Elle commença par une action de grâces au Très-haut, pour le remercier de les avoir conduits sains et saufs, son fils et elle, à travers le Berry et la Touraine, pour cette mission de ravitaillement.
Puis une prière, pour la sauvegarde de cet étrange garçon, le jeune Valatrion, qui les avait accompagnés à l'aller, et s'était lancé ensuite dans la direction de l'Anjou, sur la foi d'un nom prononcé, et qu'il avait cru reconnaître. Dernier lien avec Gabriel.
Le cœur lourd, Anne récita encore des prières à l'intention des âmes de son frère, de ses parents, de son époux, de sa marraine... Les disparus la hantaient trop souvent, trop souvent elle aspirait à les retrouver.


Très-haut, donnez-moi la force de lutter contre l'acédie...

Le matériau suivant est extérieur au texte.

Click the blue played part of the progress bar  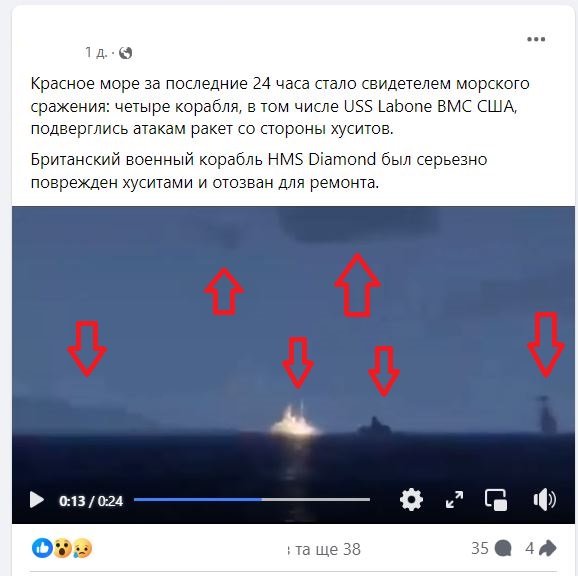(x=198, y=499)
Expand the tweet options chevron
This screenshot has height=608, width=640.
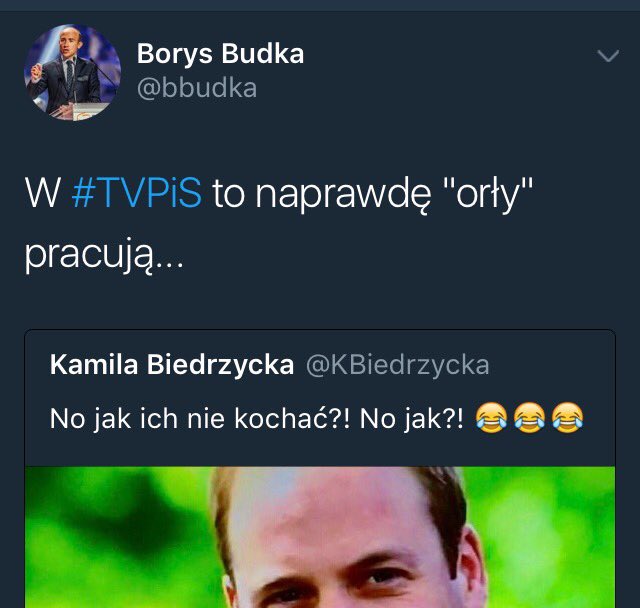(x=608, y=56)
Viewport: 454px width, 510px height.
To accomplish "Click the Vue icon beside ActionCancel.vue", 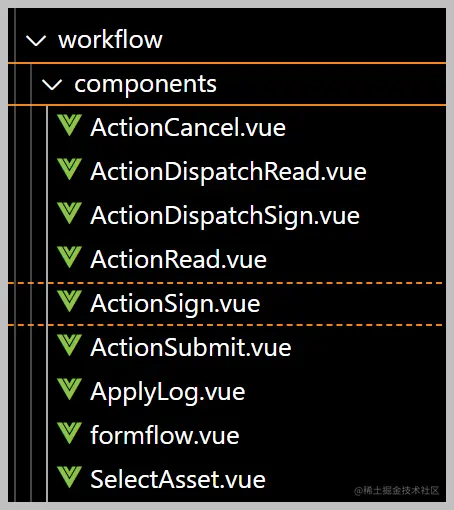I will point(69,125).
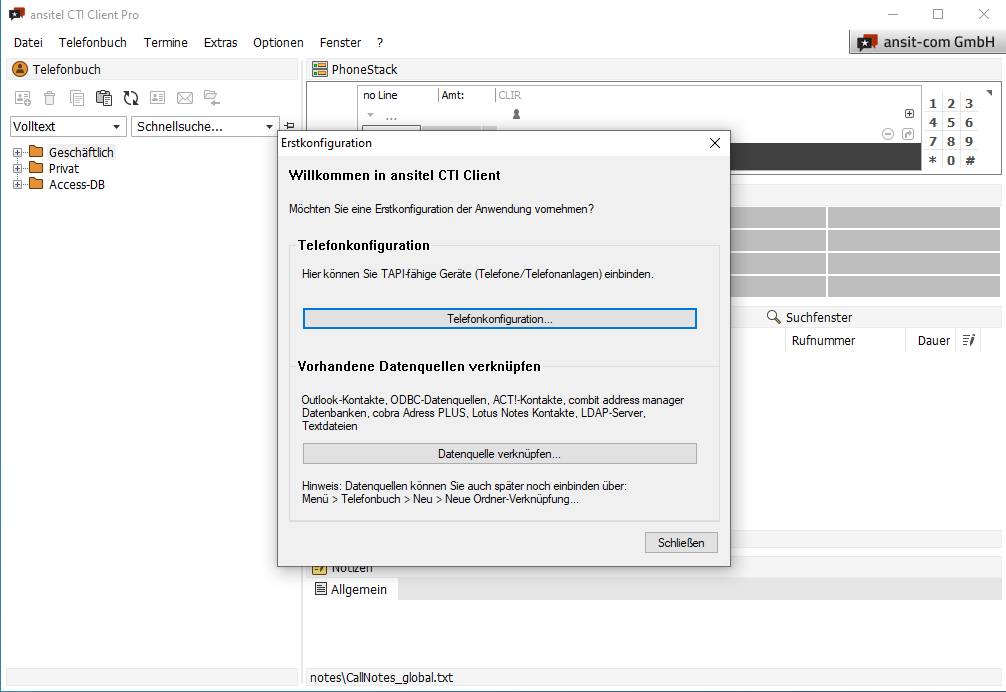The height and width of the screenshot is (692, 1006).
Task: Click the add new contact icon
Action: click(x=22, y=98)
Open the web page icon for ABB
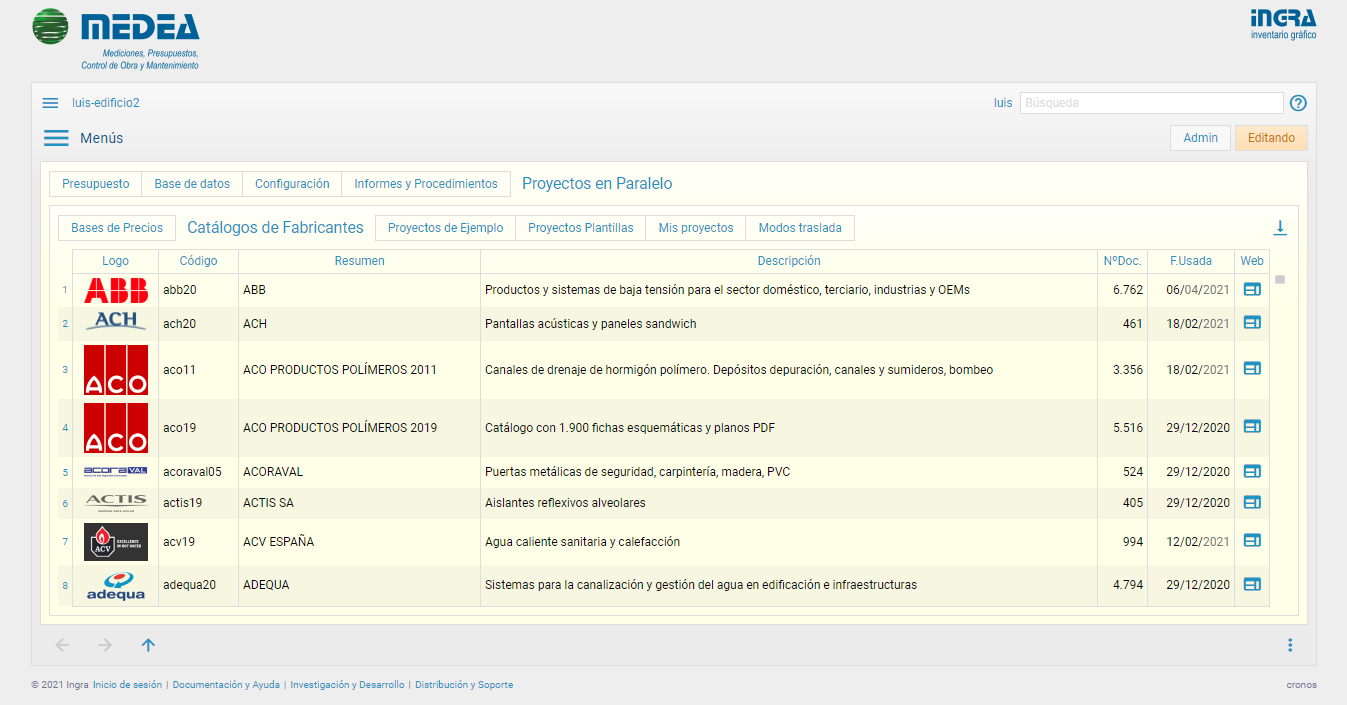This screenshot has width=1347, height=705. click(x=1251, y=290)
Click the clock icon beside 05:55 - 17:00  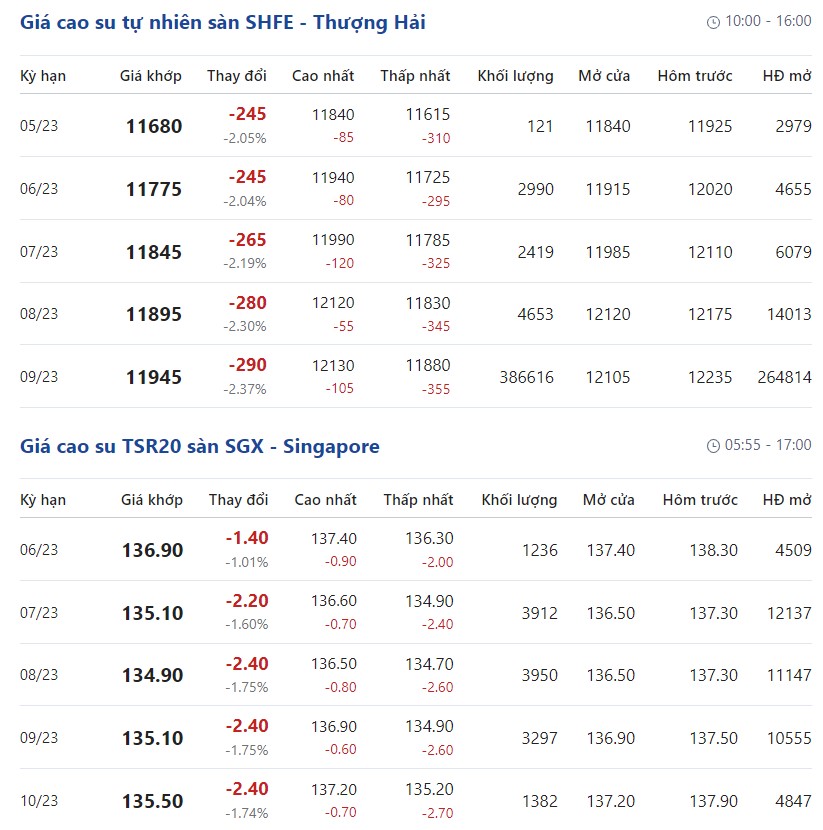[x=713, y=446]
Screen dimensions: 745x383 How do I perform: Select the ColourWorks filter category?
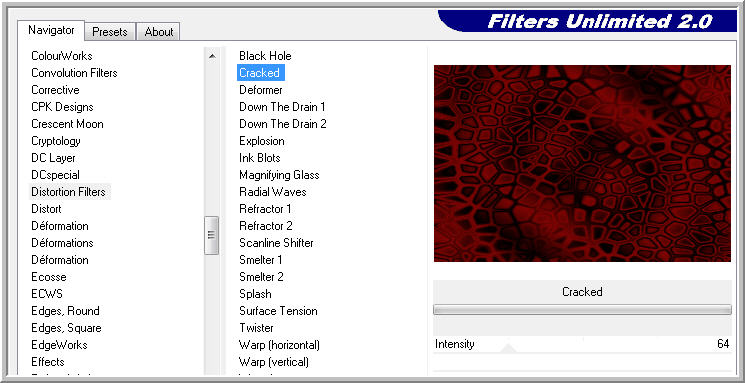62,56
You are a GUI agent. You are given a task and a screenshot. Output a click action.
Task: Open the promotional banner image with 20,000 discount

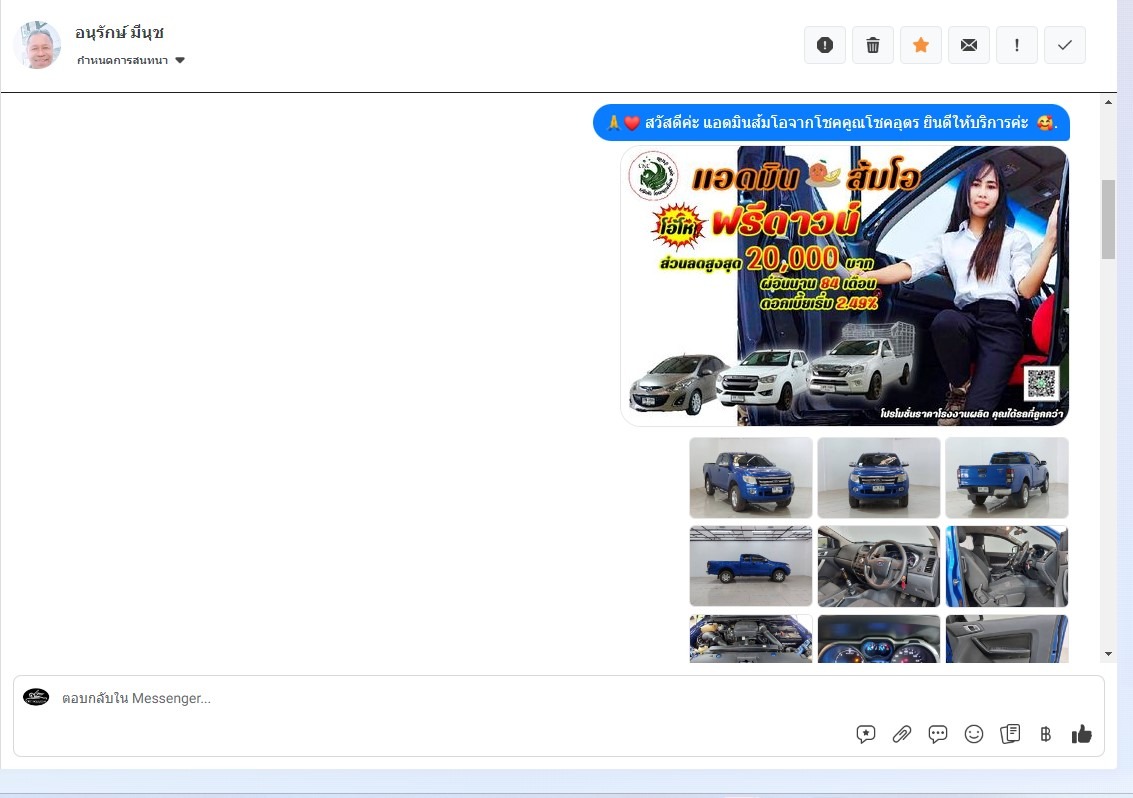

"Pensez aux vivants"... Était-ce Aristote en personne qui venait de lui souffler cette idée ?
Les vivants, c'étaient ses amis, Dame Marie-Alice, qui se remettait difficilement à Chinon d'une terrible blessure reçue au combat, et au chevet de qui elle n'avait pas été autorisée à se rendre ; Messire Walan, dont elle était sans nouvelles depuis des semaines, depuis que, guéri, il était retourné au combat ; Dame Ewaële, jetée en prison par la bêtise d'Angevins félons ; et cette petite rencontrée dans une taverne de Châteauroux, filleule de Walan, qui suivait aveuglément la troupe interlope du balbuzard, au risque - comme toutes celles qui croyaient trop longtemps en lui - d'y perdre son âme.
Pour tous elle pria, longuement.

Quand elle releva la tête, l'église était toujours vide. Sans doute l'heure de la messe n'était-elle pas encore arrivée.
On était bien, dans le calme et la bonne odeur de cire et d'encens, un peu entêtante. Apaisée, Anne résolut de rester là. Elle sentait son énergie lui revenir à chaque inspiration.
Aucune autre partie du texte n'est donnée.